> OK. Do you know if you have a single or multiple interrupts on your NICs,
and if they're delivered to a single core, multiple cores, or floating
around more or less randomly ?

This is managed by FreeBSD, it currently have multiple queues and irq
balance with msix.

> It seems that your numbers below tend to confirm this model.

> I still don't know why you have that high a context switch rate. Are you
running with more processes than CPUs ? Also it looks like the system is
mostly spending its time idling. Is it that haproxy is on the same CPU as
the network's interrupts ? Then maybe it could make sense to start multiple
processes and pin them to specific CPU cores, and do the same with the
interrupts. Delivering 500-bytes large messages between two NICs via
userspace experiences a high overhead and everything which could be saved
must be saved (including CPU cache misses).

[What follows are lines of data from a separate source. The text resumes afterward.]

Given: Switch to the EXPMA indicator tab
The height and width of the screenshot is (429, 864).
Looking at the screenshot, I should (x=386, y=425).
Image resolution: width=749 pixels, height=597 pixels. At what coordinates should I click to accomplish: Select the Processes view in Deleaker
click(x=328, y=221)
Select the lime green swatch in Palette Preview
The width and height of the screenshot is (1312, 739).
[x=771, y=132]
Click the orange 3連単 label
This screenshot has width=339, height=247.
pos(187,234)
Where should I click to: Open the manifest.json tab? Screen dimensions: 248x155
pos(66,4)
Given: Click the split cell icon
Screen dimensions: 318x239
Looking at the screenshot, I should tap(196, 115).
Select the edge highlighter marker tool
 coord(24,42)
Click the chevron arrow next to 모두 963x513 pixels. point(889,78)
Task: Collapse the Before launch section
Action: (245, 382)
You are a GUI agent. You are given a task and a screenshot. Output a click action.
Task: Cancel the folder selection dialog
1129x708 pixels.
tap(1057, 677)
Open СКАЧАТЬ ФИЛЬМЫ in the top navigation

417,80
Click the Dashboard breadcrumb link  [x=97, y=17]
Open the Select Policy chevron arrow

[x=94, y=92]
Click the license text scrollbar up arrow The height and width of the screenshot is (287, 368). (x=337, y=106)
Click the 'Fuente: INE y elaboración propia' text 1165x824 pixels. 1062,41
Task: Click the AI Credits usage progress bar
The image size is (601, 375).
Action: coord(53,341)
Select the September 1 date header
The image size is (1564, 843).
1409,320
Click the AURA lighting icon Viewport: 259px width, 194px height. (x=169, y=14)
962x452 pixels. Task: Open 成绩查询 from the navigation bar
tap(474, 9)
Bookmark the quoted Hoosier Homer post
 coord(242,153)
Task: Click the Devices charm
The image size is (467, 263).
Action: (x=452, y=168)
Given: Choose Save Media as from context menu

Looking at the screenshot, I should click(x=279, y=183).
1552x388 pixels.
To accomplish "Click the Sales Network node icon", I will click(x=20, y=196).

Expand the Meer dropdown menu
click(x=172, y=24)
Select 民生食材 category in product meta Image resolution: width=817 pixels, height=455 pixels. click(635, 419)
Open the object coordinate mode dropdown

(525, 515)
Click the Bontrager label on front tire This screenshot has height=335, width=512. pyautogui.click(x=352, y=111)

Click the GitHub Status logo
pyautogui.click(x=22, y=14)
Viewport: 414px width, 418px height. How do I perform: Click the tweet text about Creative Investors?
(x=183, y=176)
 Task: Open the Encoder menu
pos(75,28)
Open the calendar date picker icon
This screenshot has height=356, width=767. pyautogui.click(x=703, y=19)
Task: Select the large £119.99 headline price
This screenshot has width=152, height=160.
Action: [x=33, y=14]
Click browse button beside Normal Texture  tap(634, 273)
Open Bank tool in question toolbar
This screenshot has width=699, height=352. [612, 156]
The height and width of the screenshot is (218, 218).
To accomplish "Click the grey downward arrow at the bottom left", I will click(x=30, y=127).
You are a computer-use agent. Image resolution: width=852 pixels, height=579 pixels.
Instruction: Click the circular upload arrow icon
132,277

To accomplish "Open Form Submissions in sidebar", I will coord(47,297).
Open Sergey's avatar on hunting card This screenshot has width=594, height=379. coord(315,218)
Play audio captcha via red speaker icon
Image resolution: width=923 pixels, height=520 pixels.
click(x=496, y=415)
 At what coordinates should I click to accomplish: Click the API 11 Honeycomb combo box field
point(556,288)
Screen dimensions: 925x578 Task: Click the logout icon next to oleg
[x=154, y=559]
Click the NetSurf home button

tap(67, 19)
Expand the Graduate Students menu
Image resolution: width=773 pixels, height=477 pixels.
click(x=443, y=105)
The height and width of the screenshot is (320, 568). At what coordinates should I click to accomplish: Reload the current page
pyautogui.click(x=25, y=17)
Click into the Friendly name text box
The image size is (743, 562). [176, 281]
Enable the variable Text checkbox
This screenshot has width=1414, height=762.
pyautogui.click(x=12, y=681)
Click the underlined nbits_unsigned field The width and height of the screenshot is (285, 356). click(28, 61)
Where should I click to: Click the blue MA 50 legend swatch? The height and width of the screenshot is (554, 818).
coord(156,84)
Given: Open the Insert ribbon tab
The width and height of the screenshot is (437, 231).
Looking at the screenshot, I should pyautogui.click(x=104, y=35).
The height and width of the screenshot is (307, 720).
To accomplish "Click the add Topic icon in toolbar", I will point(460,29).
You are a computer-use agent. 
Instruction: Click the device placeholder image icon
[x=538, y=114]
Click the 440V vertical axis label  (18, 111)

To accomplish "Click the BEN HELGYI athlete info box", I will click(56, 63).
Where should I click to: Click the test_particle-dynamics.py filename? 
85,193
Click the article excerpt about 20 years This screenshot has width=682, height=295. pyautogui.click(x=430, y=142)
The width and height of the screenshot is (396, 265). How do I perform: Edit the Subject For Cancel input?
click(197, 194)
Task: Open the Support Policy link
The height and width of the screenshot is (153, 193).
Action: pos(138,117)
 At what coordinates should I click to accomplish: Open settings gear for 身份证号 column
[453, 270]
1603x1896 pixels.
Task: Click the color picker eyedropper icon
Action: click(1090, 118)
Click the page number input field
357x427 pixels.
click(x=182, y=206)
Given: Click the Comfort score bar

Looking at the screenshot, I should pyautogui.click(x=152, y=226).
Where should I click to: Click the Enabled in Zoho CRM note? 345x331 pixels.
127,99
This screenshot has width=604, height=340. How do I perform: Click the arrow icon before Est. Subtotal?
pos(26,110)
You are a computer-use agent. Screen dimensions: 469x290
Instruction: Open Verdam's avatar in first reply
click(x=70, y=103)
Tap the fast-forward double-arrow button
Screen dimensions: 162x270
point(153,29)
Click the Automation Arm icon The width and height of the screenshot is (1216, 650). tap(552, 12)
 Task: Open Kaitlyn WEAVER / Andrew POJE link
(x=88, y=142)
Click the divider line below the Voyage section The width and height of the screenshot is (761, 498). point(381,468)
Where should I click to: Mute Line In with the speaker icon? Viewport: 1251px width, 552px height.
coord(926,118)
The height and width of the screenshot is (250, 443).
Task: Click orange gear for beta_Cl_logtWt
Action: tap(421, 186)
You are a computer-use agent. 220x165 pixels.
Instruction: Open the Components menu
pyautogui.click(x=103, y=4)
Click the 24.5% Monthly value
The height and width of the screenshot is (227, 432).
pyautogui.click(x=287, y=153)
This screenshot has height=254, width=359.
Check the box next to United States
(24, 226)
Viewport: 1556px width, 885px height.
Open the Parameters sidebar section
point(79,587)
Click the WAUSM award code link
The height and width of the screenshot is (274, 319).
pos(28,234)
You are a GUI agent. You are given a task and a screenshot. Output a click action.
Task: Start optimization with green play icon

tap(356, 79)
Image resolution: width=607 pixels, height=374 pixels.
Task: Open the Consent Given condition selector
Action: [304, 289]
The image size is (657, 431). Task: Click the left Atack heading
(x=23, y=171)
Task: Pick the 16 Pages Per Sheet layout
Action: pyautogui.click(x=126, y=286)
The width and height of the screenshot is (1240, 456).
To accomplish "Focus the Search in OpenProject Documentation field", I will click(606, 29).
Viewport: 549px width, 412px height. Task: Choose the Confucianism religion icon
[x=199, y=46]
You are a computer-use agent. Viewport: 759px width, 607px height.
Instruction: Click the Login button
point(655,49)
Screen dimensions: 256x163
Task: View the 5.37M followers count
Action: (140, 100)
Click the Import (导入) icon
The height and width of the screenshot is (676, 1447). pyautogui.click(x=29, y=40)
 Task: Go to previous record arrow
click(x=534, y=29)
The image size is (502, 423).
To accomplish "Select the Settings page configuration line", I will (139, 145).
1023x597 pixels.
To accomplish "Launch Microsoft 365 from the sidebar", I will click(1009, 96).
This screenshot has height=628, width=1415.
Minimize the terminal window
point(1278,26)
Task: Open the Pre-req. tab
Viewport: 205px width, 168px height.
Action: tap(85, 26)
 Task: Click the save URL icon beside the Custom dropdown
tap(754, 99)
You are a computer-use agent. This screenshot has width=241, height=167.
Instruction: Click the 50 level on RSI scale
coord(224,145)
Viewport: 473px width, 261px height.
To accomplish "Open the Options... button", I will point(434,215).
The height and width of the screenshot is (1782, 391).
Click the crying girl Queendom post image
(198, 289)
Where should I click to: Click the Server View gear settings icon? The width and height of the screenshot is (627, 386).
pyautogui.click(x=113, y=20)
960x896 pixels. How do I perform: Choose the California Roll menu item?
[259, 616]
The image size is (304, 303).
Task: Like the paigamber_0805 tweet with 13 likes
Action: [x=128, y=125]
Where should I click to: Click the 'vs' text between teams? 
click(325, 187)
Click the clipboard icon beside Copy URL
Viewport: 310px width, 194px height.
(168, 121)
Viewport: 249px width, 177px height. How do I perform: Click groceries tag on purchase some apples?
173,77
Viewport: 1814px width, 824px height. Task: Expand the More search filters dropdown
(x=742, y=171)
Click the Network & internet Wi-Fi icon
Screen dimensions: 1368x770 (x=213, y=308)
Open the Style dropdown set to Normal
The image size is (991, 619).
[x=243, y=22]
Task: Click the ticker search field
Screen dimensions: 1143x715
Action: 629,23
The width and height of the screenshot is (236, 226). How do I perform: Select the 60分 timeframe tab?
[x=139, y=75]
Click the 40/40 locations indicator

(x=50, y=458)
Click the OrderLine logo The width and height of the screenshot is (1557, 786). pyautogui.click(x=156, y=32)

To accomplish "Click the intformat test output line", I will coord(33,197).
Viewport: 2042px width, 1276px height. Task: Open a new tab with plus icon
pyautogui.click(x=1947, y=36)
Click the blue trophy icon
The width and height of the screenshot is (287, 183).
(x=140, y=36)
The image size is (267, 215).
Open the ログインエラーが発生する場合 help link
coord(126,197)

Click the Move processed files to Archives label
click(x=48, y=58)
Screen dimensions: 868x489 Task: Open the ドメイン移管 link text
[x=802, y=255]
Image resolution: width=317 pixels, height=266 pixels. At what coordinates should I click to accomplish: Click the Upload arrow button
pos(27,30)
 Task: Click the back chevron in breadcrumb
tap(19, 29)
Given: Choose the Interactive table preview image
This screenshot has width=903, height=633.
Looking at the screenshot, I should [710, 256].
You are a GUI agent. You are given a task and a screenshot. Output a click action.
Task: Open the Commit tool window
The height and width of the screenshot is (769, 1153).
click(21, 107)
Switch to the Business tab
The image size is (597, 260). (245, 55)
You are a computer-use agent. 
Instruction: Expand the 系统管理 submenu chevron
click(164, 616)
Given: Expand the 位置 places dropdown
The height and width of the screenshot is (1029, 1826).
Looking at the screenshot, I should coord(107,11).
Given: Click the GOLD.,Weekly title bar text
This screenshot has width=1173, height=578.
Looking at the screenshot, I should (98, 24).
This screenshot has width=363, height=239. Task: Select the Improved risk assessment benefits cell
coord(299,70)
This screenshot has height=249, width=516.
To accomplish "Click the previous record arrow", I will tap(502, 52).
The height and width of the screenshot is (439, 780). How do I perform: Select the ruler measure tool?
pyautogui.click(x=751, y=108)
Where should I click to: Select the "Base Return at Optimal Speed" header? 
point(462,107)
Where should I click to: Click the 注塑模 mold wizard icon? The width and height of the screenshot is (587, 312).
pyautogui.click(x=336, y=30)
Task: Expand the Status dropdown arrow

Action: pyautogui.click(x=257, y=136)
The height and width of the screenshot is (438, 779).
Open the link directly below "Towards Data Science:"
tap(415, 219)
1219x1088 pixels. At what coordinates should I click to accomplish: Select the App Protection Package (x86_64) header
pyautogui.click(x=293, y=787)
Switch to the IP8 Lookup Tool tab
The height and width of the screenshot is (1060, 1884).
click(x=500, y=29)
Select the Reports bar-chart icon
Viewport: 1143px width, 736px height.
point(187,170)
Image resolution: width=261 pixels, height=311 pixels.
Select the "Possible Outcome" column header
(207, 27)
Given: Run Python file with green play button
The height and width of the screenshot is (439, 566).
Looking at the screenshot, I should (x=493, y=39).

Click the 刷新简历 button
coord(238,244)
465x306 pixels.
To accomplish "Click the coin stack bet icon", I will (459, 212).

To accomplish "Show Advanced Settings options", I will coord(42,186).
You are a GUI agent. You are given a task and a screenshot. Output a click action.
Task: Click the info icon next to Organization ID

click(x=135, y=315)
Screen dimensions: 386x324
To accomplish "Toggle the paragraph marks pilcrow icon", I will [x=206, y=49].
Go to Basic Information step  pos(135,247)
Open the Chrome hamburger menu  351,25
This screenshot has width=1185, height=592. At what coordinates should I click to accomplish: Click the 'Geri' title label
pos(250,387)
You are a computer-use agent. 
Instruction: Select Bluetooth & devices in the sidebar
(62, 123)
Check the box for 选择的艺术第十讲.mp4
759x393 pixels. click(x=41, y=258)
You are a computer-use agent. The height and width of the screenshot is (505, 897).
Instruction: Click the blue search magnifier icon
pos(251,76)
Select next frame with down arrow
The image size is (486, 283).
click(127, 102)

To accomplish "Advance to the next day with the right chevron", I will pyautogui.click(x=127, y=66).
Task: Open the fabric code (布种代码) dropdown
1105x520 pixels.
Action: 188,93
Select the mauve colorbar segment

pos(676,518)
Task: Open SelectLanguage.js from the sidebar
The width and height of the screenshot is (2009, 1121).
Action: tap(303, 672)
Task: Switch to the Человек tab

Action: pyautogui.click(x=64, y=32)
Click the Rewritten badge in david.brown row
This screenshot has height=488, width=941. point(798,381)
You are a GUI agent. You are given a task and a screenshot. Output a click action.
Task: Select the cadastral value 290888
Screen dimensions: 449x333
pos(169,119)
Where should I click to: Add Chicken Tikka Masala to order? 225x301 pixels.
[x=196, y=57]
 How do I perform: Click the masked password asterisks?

Yes, if we have 40 processes running and 16 physical cores, I suppose this
is more than the number of physical cores available right ?

However, in FreeBSD we can't do that IRQ Assigning, like we can on linux.
(As far I know).

> We are speaking about 100Kpps (input) and 140Kpps (output)
'approximately'.

> OK, so probably about 30k msg/s in each direction with their respective
ACKs.
> That just makes me think it could possibly do better since we can do
better with HTTP messages.

> Do you have "enough" concurrent connections to fill the wire and ensure
that the system never waits for either a client or a server ? I'm assuming
that OK given the values assigned to the file descriptors in your latest
email, which were up to 1428. With such numbers and that small messages, it
can make > sense to use multiple processes if that's not the case yet.

In theory yes, the connections are quick, because they are pure tcp
applications and in other cases, http websites, but behind the pure tcp mode
instead of http mode (not in all cases tho).